Essa falta de padronização leva a resultados conflitantes e dificulta tirar conclusões definitivas sobre a precisão de um dispositivo. Um exemplo clássico da nossa pesquisa: um estudo pode avaliar a precisão da frequência cardíaca durante o treinamento intervalado de alta intensidade, enquanto outro foca em atividades sedentárias, levando a discrepâncias que não podem ser facilmente reconciliadas.
Outras questões incluem tamanhos de amostra variáveis, dados demográficos dos participantes e condições experimentais – todos os quais adicionam camadas de complexidade à interpretação de nossas descobertas.
O que isso significa para mim?
Talvez o mais importante, o ritmo rápido em que novos dispositivos vestíveis são lançados exacerba esses problemas.
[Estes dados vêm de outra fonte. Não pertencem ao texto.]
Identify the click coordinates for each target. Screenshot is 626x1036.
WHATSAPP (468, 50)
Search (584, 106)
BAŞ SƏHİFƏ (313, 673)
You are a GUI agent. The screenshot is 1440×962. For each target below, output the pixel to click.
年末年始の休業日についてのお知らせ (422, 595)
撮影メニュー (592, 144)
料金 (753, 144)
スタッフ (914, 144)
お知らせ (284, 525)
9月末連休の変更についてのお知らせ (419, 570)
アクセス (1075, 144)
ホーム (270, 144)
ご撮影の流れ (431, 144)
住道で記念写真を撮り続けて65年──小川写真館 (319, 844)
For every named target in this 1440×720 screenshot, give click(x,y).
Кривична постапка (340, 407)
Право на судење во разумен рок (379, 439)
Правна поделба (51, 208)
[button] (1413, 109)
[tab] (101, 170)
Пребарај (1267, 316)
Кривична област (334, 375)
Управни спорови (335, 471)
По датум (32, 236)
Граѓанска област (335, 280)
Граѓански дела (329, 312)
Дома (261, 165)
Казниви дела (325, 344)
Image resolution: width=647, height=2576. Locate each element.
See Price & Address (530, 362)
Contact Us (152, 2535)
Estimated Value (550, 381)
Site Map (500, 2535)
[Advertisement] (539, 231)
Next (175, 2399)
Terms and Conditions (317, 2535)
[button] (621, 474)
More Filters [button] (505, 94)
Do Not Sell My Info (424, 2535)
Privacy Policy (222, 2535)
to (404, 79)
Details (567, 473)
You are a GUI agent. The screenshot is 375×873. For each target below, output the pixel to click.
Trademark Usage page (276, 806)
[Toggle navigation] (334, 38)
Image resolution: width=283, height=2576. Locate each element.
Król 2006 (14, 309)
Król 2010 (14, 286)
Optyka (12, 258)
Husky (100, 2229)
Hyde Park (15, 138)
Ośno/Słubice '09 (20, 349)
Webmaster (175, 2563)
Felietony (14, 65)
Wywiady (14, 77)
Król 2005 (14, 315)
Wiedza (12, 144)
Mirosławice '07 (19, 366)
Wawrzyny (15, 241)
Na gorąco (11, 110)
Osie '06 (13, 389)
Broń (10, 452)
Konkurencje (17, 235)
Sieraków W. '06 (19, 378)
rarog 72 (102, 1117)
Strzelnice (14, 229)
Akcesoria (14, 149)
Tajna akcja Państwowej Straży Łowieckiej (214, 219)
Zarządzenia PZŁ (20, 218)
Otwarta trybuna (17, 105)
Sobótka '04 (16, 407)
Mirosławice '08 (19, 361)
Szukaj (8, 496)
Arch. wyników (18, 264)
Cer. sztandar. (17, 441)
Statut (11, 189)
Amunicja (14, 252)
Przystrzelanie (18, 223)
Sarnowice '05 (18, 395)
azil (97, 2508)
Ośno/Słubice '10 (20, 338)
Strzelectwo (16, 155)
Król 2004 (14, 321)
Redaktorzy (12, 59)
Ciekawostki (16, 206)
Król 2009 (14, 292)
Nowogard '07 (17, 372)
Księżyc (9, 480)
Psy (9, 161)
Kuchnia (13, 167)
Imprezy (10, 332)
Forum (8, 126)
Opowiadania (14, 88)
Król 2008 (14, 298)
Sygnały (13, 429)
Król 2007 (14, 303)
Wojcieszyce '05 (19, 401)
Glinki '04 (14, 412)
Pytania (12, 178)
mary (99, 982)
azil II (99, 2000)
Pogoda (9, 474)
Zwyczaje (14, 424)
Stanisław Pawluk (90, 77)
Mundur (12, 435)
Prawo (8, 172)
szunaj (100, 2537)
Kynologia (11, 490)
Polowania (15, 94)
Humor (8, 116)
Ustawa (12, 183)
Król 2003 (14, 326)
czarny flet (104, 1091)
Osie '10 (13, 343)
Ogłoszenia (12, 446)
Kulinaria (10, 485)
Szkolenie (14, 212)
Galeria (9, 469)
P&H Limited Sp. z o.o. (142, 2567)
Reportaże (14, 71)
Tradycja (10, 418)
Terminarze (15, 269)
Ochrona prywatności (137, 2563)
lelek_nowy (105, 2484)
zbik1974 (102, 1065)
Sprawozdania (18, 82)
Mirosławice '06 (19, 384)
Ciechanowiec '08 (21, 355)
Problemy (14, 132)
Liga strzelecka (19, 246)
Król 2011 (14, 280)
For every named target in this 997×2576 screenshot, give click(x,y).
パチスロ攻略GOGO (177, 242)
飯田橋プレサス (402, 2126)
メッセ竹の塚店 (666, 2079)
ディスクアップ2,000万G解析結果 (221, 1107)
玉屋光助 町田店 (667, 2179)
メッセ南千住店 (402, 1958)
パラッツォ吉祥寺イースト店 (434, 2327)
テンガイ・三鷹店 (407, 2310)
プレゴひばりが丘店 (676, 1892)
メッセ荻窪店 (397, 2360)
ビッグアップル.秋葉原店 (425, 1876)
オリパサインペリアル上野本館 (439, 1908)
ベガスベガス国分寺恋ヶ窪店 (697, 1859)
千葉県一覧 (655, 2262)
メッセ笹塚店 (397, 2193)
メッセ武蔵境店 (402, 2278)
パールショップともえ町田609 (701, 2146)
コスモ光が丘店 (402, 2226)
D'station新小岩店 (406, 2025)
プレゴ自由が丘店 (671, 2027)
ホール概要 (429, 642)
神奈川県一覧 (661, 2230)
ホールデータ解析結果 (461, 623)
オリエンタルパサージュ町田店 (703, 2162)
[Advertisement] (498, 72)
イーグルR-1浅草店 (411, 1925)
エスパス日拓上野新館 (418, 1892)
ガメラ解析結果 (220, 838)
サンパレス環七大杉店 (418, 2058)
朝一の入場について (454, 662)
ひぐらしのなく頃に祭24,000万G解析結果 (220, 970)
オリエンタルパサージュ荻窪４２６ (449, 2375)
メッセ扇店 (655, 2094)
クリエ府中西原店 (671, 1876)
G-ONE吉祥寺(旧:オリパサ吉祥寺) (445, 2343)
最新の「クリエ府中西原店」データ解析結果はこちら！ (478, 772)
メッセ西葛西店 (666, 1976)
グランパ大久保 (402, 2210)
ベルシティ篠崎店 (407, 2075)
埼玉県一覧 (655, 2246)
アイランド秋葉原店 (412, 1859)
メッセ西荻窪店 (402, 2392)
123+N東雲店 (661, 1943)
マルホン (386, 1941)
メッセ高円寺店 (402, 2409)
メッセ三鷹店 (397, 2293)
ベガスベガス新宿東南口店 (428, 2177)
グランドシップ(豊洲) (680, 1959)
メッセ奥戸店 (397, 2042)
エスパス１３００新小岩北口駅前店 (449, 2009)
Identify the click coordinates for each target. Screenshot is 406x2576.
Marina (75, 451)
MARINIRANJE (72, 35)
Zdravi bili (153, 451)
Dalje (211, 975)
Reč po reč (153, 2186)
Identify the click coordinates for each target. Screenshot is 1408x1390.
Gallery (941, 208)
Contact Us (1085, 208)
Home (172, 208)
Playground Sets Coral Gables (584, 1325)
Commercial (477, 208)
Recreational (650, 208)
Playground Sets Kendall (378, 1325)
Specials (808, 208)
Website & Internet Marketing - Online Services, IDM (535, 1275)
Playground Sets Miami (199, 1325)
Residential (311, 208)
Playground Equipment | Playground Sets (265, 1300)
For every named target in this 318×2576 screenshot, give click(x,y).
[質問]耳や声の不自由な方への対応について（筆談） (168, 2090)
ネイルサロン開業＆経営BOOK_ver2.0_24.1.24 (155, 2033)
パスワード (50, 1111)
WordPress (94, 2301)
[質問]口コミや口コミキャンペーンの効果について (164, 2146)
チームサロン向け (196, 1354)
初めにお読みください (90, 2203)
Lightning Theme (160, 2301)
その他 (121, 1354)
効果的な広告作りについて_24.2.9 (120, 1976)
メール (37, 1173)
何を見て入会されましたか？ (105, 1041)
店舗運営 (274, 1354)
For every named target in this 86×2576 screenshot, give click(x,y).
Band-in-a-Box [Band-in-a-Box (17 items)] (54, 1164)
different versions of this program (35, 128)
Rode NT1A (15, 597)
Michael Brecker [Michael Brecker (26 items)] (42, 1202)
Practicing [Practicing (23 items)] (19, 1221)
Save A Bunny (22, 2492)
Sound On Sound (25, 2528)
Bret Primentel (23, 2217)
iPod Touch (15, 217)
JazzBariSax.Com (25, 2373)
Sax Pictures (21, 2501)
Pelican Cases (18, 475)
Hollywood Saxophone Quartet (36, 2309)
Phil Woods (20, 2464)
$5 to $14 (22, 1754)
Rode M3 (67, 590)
Com a maioria das empresas seguindo um ciclo de lançamento anual, nós e outros pesquisadores achamos desafiador acompanhar. O cronograma para planejar um estudo, obter aprovação ética, recrutar e testar participantes, analisar resultados e publicar pode frequentemente exceder 12 meses.
No momento em que um estudo é publicado, o dispositivo sob investigação provavelmente já estará obsoleto, substituído por um modelo mais novo com especificações e características de desempenho potencialmente diferentes. Isso é demonstrado por nossa descoberta de que menos de 5% dos wearables de consumo que foram lançados até o momento foram validados para a gama de sinais fisiológicos que eles pretendem medir.
O que nossos resultados significam para você? À medida que as tecnologias vestíveis continuam a permear várias facetas da saúde e do estilo de vida, é importante abordar as alegações dos fabricantes com uma dose saudável de ceticismo. Lacunas na pesquisa, metodologias inconsistentes e o ritmo rápido de lançamentos de novos dispositivos ressaltam a necessidade de uma abordagem mais formalizada e padronizada para validação de dispositivos.
O objetivo aqui seria promover sinergias colaborativas entre órgãos formais de certificação, consórcios de pesquisa acadêmica, influenciadores populares da mídia e a indústria, para que possamos aumentar a profundidade e o alcance da avaliação da tecnologia vestível.
Esforços já estão em andamento para estabelecer uma rede colaborativa que possa promover um diálogo mais rico e multifacetado que ressoe com um amplo espectro de partes interessadas – garantindo que os wearables não sejam apenas gadgets inovadores, mas ferramentas confiáveis para saúde e bem-estar.